Lai-Becker is confronted often these days with what she calls very tricky situations. Some COVID-19 patients who are rushed to the ER need to be resuscitated and put on ventilators. Lai-Becker may learn later that a patient had a do-not-resuscitate order attached to their medical records via what’s known in Massachusetts as a MOLST form. Whether she’s authorized to intubate a patient or she is not, both experiences are “draining, exhausting and intense.”
April 20 and 21
Barbara Braccio, 52, of Southborough, is a nurse in a COVID-19 ICU.
Braccio says the steady stream of patients are some of the sickest and most challenging she’s seen during 28 years of nursing. Braccio describes a lot of what she and her colleagues are doing as trial and error because so little is known about the disease. And every day is sad and impersonal.
“The patients are at such high levels of sedation, they are a person in a bed, but there’s no connection with them,” she says. “You don’t know them, you don’t know their family, you don’t know their story.”
When Braccio can speak to a family member on the phone, she’s struck by how difficult it must be to have a loved one in critical care and not know what’s going on — how they're forced to be “just taking the word of a total stranger that we’re doing the best we can to save them.”
Braccio is drained, physically and emotionally. She says there’s no such thing as an emergency in the ICU during the pandemic. Each shift is one long emergency.
“When I walk from the parking garage into the ICU, it’s probably the longest walk of my life because I just don’t know what I’m going into,” she says. “I just think to myself, ‘I hope this is the day after the surge and that my ICU will be cleared out,’ but that hasn’t happened.”
David Lesiczka, 39, is a radiologic technologist from Epping, N.H.

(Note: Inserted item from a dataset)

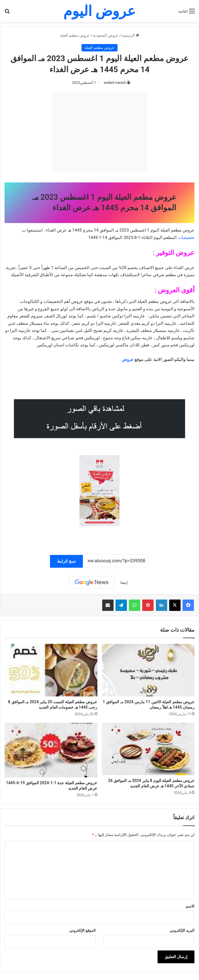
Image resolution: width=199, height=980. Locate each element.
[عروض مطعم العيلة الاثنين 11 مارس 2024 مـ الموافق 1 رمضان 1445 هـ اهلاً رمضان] (148, 670)
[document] (100, 306)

Lesiczka works at a hospital in northern Mass. where he takes chest X-rays of patients with confirmed or suspected COVID-19. Lesiczka says patients come in looking so nervous and scared and many go downhill fast.
It’s not uncommon to X-ray a patient coming into the hospital, and take another X-ray 45 minutes later to make sure their breathing tube is properly placed. Lesiczka says it takes two people to roll a patient who is sedated on a ventilator so that techs can take the image. But Lesiczka says the mental strain is worse.
“You look at a patient that you get very close to, to lift and put the plate behind, and you wonder, ‘is this the person that is going to give me this virus?,’” he says.
Lesiczka is inspired by co-workers who are “doing more than they ever dreamed they could to keep our community fighting and safe.”
Alba Lucia is a hospital housekeeper from Revere in her 50s.
She cleans and disinfects rooms that hold patients with confirmed cases of COVID-19, and those where she doesn’t know if the patient was positive or negative. Sometimes she must transition the room after a patient has died. Her emergency room is often full, but lately, she says it seems like there is no break in the flow of patients.
"We’re working really hard to keep up with the rooms,” Lucia says. “When you finish one, there are two or three more with people waiting. In many cases the patients are waiting outside.”
Correction: An earlier version of this post misquoted MacDonald. The rate he described is the mortality rate. The post has been updated. We regret the error.